• _Datos disponibles_
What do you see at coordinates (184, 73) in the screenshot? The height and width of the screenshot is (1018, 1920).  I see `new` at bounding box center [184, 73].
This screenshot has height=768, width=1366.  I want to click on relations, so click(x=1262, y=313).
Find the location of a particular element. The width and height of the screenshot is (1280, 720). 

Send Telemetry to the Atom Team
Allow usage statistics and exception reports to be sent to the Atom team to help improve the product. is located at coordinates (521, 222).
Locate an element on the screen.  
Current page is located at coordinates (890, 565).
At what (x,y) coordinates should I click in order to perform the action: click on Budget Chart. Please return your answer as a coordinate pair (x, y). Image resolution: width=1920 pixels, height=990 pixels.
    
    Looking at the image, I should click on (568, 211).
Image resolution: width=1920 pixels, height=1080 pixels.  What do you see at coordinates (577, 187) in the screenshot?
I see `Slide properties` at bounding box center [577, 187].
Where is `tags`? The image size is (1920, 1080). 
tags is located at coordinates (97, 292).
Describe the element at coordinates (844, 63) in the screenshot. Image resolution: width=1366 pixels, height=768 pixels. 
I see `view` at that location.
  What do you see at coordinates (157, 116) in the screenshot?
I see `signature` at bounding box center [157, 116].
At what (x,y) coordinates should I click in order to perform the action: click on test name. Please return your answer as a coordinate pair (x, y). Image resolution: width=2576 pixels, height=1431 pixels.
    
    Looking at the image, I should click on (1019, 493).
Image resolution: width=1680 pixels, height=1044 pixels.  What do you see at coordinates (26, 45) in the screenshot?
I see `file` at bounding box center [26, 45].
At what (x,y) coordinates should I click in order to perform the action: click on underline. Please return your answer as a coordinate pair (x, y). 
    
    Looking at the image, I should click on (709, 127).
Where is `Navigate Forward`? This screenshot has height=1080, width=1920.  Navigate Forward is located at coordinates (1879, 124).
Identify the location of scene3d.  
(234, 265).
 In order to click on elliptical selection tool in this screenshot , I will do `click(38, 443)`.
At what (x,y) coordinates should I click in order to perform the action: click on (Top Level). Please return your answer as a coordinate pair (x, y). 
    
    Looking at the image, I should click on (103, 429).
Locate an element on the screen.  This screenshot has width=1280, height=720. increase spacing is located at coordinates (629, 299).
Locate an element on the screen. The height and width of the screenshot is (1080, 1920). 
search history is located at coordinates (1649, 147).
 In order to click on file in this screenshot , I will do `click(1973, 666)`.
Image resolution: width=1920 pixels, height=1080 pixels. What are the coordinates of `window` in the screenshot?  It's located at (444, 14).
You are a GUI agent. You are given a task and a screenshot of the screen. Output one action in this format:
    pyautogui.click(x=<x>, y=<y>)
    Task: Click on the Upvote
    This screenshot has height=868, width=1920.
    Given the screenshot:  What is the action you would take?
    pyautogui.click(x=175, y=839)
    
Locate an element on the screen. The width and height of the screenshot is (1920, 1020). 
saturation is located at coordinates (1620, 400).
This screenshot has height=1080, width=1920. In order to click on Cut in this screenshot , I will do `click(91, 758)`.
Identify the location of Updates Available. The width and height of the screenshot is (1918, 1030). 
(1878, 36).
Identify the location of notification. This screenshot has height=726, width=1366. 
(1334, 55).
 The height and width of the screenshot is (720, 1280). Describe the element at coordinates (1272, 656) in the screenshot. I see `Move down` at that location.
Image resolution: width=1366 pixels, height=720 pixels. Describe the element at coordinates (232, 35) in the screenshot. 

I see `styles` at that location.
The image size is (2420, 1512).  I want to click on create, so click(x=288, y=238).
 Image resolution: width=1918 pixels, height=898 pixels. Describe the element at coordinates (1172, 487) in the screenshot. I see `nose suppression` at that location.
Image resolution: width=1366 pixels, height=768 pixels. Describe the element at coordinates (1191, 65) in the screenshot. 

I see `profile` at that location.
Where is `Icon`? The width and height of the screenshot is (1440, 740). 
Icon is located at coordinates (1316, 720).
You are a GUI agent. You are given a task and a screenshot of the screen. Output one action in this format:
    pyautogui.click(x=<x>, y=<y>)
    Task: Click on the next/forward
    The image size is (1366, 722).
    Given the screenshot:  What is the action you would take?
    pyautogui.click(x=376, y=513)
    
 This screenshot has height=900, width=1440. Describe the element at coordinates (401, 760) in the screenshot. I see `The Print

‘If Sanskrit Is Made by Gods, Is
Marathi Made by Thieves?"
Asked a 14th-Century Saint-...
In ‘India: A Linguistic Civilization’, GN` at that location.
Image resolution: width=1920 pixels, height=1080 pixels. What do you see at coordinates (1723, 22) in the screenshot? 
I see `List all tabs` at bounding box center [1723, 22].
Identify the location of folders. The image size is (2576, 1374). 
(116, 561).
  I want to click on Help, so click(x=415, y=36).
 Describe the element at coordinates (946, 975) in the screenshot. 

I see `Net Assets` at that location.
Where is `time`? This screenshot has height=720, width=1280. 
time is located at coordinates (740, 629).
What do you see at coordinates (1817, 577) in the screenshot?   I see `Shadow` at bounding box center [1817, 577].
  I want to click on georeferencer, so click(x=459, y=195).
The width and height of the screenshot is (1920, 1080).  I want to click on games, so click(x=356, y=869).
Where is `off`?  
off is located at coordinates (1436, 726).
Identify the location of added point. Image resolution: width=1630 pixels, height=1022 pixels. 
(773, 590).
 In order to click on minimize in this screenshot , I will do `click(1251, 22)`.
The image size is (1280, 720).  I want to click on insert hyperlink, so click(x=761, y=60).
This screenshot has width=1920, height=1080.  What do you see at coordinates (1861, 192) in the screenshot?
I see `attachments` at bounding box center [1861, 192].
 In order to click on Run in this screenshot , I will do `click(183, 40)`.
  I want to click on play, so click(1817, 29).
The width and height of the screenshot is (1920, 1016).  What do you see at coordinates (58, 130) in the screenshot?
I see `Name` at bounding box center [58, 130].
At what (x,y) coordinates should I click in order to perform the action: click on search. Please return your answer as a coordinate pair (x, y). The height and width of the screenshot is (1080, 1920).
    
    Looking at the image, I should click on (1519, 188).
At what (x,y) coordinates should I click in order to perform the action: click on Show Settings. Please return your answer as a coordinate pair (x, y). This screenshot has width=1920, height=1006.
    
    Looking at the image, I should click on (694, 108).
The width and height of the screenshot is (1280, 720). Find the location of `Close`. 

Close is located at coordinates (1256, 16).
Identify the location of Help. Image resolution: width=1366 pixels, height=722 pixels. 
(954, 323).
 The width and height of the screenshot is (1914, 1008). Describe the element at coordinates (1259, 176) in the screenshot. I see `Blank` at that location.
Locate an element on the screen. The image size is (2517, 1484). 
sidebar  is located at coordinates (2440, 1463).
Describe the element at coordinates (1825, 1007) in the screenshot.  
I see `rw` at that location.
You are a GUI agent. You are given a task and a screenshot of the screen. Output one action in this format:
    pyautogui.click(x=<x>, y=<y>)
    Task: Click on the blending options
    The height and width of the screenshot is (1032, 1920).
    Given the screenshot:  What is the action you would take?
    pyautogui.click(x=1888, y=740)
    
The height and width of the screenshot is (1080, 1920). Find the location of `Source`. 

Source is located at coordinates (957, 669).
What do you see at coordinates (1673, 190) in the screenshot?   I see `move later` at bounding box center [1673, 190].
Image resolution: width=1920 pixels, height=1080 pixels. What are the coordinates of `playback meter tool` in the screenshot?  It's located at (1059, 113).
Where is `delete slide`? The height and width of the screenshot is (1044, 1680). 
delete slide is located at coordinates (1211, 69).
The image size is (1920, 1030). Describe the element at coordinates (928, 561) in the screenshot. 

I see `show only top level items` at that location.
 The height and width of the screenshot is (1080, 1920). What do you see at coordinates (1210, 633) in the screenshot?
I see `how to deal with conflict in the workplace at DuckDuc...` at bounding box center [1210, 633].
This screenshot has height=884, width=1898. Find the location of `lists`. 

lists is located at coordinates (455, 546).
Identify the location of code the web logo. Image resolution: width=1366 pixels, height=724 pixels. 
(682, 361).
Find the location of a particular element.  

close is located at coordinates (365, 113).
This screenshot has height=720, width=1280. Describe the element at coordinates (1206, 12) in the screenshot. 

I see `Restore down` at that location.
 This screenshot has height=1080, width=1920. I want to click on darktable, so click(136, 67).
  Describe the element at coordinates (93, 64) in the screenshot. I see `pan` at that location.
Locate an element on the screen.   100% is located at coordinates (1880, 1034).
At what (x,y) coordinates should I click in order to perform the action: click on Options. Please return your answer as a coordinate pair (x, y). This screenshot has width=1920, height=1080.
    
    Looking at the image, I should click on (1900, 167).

• _Tarea por realizar_
Copia el tramo que va desde la línea que contiene "Image resolution: width=1920 pixels, height=1080 pixels. What do" hasta la que contiene "The image size is (1280, 720).", ambas incluidas, y cambia en él "Identify the location of" por "Locate" sin tocar nada más.

• _Resultado de tarea_
Image resolution: width=1920 pixels, height=1080 pixels. What do you see at coordinates (1723, 22) in the screenshot? 
I see `List all tabs` at bounding box center [1723, 22].
Locate folders. The image size is (2576, 1374). 
(116, 561).
  I want to click on Help, so click(x=415, y=36).
 Describe the element at coordinates (946, 975) in the screenshot. 

I see `Net Assets` at that location.
Where is `time`? This screenshot has height=720, width=1280. 
time is located at coordinates (740, 629).
What do you see at coordinates (1817, 577) in the screenshot?   I see `Shadow` at bounding box center [1817, 577].
  I want to click on georeferencer, so click(x=459, y=195).
The width and height of the screenshot is (1920, 1080).  I want to click on games, so click(x=356, y=869).
Where is `off`?  
off is located at coordinates (1436, 726).
Locate added point. Image resolution: width=1630 pixels, height=1022 pixels. 
(773, 590).
 In order to click on minimize in this screenshot , I will do `click(1251, 22)`.
The image size is (1280, 720).  I want to click on insert hyperlink, so click(x=761, y=60).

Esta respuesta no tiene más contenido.